Objective
The most serious complication of Kawasaki syndrome (KS) is coronary artery lesions (CAL). About 20%-25% of KS will develop into severe CAL without intervention. Machine learning (ML) is a branch of artificial intelligence (AI), which integrates complex data sets on a large scale and uses huge data to predict future events. Besides, computers can reveal new relationships that doctors may not easy to find.
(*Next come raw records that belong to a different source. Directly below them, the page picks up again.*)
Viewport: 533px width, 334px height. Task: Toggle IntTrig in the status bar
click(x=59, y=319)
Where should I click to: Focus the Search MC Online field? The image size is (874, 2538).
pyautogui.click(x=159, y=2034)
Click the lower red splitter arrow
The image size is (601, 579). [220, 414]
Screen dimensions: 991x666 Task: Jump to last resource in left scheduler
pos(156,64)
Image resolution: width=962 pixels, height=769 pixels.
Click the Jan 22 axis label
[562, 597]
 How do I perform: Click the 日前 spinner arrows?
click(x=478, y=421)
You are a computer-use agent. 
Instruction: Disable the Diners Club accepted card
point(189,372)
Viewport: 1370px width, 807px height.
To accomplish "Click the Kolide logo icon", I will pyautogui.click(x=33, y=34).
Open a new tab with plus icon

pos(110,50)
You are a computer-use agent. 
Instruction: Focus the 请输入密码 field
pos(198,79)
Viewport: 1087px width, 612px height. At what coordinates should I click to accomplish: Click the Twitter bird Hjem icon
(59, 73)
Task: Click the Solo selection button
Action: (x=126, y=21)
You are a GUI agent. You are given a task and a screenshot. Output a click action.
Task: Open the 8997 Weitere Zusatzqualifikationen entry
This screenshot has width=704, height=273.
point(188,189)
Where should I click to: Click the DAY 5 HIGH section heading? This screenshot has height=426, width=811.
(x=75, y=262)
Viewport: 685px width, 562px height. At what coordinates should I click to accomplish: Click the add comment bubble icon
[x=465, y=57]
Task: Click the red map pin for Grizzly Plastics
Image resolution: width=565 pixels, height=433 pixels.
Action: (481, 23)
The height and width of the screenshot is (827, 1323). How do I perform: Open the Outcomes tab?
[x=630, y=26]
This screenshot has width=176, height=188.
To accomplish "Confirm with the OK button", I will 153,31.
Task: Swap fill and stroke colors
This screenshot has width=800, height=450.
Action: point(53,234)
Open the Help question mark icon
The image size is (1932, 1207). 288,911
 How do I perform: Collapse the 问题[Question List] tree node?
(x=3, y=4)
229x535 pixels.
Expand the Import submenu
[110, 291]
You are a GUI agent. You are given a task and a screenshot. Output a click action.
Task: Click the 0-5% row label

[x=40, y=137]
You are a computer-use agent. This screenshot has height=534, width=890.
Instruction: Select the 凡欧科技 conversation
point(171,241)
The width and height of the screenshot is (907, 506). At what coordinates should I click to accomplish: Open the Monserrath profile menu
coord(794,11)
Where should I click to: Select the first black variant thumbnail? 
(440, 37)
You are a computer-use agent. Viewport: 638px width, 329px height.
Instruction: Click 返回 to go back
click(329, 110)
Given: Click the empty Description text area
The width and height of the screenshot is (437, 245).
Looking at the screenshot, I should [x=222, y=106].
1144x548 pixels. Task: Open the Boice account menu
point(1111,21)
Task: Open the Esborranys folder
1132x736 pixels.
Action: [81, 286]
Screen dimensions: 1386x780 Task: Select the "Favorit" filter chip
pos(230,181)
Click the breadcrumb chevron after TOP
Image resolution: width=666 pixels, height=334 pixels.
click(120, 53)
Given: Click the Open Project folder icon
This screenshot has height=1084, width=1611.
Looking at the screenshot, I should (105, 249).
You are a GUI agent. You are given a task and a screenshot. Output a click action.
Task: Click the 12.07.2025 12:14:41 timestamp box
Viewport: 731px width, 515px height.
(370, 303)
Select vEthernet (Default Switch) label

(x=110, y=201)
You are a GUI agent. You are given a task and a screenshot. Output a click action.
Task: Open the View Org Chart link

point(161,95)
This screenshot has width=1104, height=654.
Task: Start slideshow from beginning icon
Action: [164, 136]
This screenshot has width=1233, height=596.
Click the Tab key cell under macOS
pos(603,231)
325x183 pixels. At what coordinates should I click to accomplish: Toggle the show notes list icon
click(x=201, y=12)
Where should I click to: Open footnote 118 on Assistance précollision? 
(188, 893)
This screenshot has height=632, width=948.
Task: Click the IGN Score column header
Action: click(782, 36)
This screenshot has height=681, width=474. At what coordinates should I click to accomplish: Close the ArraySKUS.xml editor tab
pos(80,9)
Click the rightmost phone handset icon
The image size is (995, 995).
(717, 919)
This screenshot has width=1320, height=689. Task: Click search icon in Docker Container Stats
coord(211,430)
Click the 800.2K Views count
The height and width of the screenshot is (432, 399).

The present study presented a model to predict the risk of CAL in KS children by different algorithms to achieve the early diagnosis of CAL.
Methods
A total of 158 children were enrolled from Women and Children’s Hospital, Qingdao University and divided into 7 to 3 as the training sets and the test sets for modeling and validation studies. The clinical manifestations and auxiliary examinations were collected as input features in our models based on the latest 6th edition diagnostic guidelines. Prior to applying the algorithm to modeling, the principal component analysis (PCA) was used to achieve dimension reduction for eliminating the high correlation between features and the Synthetic Minority Oversampling Technique (SMOTE) for promoting accuracy. There are several classifiers are constructed for models including the Random Forest (RF), the Logical regression (LG), and the eXtreme Gradient Boosting (XGBoost).
Results
The sensitivity and specificity of RF were 0.8 and 0.906, and the area under the curve (AUC) was 0.972. For LG, the sensitivity and specificity were 0.6 and 0.976. The XGBoost were 0.2 and 0.953, respectively.
Conclusion
Models are established through three different algorithms to achieve the best sensitivity and specificity. The RF was superior to other methods, which provides a reference for the prevention of CAL.